Increased plasma protein concentration decreases the GFR, doesn’t affect the RPF, and therefore decreases the FF (GFR/RPF)
Hartnup disease
Autosomal recessive, deficiency of neutral amino acid transporters in proximal renal tubular cells and on enterocytes, causes a neutral aminoaciduria and decreased absorption from the gut
What is Fanconi syndrome
Generalized reabsorptive defect in PCT, associated with increased excretion of nearly all amino acids, glucose, HCO3-, and PO4(3-). May result in metabolic acidosis (proximal renal tubular acidosis)
Bartter syndrome
AR, affects Na/K/2Cl transporter, results in hypokalemia and metabolic alkalosis with hypercalciuria
Gitelman syndrome
AR, reabsorptive defect of NaCl in DCT. Leads to hypokalemia, hypomagnesemia, metabolic alkalosis, hypocalciuria
Liddle syndrome
AD, Gain of function mutation causing increased Na reabsorption in collecting tubules (increased activity of epithelial Na channel). Results in hypertension, hypokalemia, metabolic alkalosis, decreased aldosterone. Tx: amiloride
Syndrome of apparent mineralocorticoid excess
Hereditary deficiency of 11-beta-hydroxysteroid dehydrogenase, which normally converts cortisol into cortisone in mineralocorticoid receptor containing cells before cortisol can act on the mineralocorticoid receptors. Causes hypertension, hypokalemia, metabolic alkalosis. Low serum aldosterone levels.

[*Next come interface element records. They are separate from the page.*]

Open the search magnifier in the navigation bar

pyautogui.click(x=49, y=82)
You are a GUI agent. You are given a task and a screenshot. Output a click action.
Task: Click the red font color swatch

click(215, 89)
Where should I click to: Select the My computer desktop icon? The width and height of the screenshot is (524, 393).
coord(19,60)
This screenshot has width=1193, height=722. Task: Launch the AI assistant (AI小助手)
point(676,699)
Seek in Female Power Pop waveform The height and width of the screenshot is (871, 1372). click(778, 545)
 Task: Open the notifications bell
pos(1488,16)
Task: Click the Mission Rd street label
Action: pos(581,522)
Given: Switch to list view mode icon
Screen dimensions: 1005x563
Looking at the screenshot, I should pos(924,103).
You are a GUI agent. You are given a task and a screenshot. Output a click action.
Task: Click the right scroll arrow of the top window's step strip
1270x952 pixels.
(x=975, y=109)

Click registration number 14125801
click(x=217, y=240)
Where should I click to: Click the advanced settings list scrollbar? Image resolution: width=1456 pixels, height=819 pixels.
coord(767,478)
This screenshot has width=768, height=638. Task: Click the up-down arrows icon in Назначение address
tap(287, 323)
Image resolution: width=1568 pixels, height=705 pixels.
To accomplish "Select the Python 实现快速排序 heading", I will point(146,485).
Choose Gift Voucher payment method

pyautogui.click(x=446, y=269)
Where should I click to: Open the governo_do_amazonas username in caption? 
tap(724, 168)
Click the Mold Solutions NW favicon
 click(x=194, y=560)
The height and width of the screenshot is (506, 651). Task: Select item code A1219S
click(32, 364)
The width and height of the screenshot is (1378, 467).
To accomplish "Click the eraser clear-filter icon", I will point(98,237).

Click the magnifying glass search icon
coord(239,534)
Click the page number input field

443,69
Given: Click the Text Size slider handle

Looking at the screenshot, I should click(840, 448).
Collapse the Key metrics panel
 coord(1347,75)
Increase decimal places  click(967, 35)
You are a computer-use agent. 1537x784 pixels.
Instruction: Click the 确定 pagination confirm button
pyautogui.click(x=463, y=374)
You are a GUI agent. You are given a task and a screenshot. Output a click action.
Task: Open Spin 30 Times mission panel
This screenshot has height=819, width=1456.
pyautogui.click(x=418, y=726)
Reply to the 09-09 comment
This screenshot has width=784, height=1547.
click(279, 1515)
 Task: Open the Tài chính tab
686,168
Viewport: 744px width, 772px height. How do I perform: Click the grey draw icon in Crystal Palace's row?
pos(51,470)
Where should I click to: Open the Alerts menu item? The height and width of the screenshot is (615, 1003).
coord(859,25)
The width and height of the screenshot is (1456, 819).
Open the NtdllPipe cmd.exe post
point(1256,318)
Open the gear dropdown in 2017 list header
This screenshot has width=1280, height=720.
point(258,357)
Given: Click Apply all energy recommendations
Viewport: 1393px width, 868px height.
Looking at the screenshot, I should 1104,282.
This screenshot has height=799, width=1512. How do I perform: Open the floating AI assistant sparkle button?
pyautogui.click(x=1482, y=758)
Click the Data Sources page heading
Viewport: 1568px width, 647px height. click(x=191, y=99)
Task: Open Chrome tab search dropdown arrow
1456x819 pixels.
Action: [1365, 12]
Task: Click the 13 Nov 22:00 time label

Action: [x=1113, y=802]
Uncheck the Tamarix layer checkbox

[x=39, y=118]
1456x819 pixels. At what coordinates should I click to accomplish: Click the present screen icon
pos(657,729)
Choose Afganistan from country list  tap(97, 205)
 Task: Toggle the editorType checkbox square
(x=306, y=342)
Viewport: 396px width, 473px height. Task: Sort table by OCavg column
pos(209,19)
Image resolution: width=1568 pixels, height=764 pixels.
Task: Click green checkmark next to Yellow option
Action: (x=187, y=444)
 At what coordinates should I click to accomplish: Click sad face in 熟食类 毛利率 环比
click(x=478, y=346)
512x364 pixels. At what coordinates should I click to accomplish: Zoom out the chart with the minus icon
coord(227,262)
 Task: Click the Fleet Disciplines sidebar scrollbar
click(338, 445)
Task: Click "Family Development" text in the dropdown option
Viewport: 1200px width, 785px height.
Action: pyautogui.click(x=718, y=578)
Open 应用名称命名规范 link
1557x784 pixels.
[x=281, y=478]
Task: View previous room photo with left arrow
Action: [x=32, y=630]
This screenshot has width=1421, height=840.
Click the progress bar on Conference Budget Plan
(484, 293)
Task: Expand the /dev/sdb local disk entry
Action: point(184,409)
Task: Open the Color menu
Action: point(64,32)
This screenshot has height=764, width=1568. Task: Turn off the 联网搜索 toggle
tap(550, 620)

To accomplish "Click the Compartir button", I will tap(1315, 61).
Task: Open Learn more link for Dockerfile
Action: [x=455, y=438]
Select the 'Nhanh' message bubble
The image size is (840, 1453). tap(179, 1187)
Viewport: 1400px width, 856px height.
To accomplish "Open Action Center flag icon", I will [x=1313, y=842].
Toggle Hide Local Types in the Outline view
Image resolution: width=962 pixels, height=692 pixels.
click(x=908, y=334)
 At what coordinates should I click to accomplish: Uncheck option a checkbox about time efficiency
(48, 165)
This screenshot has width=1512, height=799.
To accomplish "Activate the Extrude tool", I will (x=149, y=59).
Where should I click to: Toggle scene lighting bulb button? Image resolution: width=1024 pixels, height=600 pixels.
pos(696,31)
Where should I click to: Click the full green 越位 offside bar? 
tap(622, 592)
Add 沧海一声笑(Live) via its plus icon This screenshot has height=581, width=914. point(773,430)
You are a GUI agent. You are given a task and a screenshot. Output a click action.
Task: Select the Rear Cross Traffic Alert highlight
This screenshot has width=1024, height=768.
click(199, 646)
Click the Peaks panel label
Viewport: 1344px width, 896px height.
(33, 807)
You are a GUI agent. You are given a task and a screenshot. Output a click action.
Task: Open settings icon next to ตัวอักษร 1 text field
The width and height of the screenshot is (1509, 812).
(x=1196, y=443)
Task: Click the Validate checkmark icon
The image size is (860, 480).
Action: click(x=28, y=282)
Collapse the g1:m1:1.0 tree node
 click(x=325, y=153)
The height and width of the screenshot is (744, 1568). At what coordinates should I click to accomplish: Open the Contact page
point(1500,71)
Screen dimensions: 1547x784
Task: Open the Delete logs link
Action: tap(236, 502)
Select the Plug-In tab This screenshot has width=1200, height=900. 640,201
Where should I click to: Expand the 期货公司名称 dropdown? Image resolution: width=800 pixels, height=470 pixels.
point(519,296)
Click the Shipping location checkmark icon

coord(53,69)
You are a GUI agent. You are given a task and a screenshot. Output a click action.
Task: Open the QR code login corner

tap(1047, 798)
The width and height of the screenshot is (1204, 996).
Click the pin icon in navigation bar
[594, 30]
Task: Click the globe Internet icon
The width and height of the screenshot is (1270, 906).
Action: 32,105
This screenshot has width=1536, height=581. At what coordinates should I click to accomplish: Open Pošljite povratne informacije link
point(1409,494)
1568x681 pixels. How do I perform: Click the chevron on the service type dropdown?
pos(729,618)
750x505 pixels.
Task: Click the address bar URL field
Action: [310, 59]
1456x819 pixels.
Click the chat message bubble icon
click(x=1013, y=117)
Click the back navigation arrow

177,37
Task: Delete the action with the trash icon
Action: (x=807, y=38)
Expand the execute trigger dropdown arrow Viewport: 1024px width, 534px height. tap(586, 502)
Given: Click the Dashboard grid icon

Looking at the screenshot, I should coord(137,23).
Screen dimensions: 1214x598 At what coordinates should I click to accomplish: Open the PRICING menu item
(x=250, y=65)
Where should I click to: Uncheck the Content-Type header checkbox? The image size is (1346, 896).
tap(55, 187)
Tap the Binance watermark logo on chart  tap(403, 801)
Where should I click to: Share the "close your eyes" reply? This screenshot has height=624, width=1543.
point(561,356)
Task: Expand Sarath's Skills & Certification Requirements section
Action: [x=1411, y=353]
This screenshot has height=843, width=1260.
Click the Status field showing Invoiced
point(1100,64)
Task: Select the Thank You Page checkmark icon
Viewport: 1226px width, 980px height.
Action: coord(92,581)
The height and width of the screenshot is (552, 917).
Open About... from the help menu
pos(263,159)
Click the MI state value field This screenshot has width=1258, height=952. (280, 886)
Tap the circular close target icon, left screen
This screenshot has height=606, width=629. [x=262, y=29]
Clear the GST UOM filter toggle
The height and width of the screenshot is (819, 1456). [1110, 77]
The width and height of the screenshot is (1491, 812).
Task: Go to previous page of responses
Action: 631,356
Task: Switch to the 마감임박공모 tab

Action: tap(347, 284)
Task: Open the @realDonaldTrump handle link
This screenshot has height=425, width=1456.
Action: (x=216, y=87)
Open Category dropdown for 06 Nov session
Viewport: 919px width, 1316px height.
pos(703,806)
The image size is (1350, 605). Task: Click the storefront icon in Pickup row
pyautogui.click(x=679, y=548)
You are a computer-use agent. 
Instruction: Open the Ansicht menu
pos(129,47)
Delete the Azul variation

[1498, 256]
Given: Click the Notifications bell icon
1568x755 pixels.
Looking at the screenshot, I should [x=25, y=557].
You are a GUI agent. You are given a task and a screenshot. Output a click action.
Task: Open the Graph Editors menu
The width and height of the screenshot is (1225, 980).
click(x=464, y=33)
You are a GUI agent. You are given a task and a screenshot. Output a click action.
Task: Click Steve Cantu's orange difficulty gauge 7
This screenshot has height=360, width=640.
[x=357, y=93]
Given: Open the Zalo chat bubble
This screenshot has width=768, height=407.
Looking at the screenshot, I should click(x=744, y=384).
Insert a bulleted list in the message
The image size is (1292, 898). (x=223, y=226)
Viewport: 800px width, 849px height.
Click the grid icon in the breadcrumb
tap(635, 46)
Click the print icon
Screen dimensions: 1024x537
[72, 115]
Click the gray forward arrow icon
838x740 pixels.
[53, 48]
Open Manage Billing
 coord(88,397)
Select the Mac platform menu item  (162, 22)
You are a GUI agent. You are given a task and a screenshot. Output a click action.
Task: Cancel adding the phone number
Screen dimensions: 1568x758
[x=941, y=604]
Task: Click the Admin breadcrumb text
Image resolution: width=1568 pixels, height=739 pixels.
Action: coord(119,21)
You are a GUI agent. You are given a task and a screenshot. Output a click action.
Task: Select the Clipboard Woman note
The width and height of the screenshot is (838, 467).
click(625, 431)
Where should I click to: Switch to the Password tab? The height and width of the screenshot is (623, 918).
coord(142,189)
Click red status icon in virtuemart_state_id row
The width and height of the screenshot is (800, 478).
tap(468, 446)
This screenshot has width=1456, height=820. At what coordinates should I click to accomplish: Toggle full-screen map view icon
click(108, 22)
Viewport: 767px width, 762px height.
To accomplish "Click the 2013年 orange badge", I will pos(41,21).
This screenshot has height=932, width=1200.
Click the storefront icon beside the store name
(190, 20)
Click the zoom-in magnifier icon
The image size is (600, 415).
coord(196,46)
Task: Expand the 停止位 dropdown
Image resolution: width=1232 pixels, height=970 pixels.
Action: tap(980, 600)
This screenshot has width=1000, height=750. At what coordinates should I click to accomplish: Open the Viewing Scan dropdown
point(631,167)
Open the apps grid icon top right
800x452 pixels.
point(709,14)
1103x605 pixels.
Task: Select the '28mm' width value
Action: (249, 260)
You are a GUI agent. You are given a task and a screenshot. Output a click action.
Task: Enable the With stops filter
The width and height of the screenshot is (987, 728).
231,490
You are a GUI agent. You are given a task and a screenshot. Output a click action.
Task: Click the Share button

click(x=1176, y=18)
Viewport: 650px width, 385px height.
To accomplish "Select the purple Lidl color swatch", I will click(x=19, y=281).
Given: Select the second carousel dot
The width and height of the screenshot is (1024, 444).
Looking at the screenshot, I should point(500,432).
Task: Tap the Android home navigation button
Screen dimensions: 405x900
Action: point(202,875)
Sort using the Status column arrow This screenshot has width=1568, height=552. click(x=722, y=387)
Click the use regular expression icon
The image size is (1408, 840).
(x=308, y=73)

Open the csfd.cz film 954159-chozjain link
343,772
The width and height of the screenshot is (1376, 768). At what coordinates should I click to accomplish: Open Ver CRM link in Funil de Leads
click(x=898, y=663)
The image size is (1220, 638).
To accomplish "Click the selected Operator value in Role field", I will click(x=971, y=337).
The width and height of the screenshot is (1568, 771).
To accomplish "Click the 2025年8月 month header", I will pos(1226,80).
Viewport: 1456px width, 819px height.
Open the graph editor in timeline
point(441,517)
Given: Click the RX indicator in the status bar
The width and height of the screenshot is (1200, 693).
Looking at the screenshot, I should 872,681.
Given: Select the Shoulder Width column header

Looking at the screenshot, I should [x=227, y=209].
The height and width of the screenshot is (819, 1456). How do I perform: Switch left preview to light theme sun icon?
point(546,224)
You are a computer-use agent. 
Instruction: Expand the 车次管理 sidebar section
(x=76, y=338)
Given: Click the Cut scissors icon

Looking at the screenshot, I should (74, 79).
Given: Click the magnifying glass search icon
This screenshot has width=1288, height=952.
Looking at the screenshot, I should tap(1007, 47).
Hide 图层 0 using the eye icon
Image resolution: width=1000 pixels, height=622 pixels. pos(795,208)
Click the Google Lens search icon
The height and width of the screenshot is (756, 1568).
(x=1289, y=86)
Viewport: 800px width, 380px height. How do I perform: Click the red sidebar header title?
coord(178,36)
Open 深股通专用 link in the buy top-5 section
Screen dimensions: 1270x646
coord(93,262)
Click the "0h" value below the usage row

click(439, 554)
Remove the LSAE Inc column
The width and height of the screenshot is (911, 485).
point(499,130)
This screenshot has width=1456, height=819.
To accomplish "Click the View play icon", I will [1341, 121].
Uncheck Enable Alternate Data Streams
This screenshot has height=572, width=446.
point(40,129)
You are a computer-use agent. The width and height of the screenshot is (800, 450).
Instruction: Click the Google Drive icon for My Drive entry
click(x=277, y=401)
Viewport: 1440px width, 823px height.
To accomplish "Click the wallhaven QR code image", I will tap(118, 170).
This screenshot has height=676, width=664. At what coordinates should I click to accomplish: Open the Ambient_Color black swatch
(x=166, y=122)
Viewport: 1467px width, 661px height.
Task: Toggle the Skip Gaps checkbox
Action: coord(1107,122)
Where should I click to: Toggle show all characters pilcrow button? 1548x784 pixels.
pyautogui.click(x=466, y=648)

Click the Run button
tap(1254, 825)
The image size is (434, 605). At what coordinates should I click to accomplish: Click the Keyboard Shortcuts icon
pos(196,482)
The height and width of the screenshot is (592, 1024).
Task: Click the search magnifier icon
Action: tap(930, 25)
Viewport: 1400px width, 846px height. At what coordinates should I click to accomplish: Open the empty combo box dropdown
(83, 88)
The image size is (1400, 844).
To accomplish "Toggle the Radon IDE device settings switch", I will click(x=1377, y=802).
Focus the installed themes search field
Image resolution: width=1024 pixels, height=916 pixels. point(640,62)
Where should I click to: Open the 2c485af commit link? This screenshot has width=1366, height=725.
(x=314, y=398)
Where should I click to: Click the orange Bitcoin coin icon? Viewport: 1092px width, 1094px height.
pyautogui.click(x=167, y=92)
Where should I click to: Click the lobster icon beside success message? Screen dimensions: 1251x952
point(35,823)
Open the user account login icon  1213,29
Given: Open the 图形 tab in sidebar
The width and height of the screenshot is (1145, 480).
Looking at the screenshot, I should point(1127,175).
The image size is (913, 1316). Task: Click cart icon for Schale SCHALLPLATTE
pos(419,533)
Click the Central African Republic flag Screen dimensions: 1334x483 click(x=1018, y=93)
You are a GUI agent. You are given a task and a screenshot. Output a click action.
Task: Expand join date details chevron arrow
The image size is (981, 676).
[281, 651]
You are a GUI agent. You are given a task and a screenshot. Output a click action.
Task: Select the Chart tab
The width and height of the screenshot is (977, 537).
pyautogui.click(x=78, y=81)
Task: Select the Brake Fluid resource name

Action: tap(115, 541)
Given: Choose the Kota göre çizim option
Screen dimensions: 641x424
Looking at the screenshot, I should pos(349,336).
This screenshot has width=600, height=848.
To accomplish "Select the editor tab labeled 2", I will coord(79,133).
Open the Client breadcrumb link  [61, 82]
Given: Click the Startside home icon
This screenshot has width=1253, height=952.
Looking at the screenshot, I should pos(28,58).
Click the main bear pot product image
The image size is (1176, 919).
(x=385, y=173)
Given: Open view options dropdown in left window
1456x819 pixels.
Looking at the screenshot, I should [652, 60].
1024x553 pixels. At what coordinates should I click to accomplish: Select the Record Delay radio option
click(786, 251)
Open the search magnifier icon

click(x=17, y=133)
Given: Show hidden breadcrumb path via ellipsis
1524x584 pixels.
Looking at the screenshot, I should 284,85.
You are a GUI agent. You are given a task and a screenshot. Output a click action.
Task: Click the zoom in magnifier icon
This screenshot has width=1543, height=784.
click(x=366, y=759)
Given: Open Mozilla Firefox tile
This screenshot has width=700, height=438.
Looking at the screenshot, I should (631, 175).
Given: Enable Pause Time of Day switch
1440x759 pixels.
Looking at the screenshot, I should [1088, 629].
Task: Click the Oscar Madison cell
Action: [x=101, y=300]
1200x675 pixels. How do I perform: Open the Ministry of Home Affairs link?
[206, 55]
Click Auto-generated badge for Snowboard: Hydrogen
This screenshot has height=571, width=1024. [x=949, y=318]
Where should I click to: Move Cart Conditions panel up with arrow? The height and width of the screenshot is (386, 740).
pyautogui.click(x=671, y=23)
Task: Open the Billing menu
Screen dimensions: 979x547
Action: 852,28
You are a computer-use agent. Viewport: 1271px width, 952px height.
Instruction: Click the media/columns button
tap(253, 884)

Actions of angiotensin II (6)
- acts at ATII receptors on vascular SM to cause vasoconstriction, 2. Constricts effect arteriole of glomerulus, 3. Increases aldosterone, 4. Stimulates ADH leading to H2O reabsorption, 5. Increases PCT Na/H activity, 6. Stimulates the hypothalamus (thirst)
How does the macula densa work?
Senses decreased NaCl deliver to DCT causes adenosine release, causes vasoconstriction
Where does Epo come from?
Interstitial cells in peritubular capillary bed
Where is vitamin D converted to its active form?
By the PCT cells
What do ADH and aldosterone regulate?
ADH regulates osmolarity, aldosterone regulares ECF volume and Na content
Effect of ANP
Causes increased GFR and increased Na filtration with NO compensatory Na reabsorption in distal nephron. Net effect: Na loss and volume loss
What causes K to shift out of cells?
Digitalis, hyperosmolarity, lysis of cells, acidosis, beta-blocker, high blood sugar (insulin deficiency) [DO LABS}
How do you monitor for too much magnesium?
DTRS (hypermagnesemia decreases DTRs), also causes lethargy, bradycardia, hypotension, cardiac arrest, and hypocalcemia
Respiratory compensation for metabolic acidosis
Winters formula. Pco2= 1.5[HCO3-] +8 +/-2
What can cause a metabolic alkalosis?
Loop/thiazide diuretics, vomiting, antacid use, hyperaldosteronism
What causes an anion gap metabolic acidosis?
MUDPILES: methanol, uremia, diabetic ketoacidosis, propylene glycol, iron tablets/isoniazid, lactic acidosis, ethylene glycol (oxalic acid), salicylates
What causes a normal anion gap metabolic acidosis?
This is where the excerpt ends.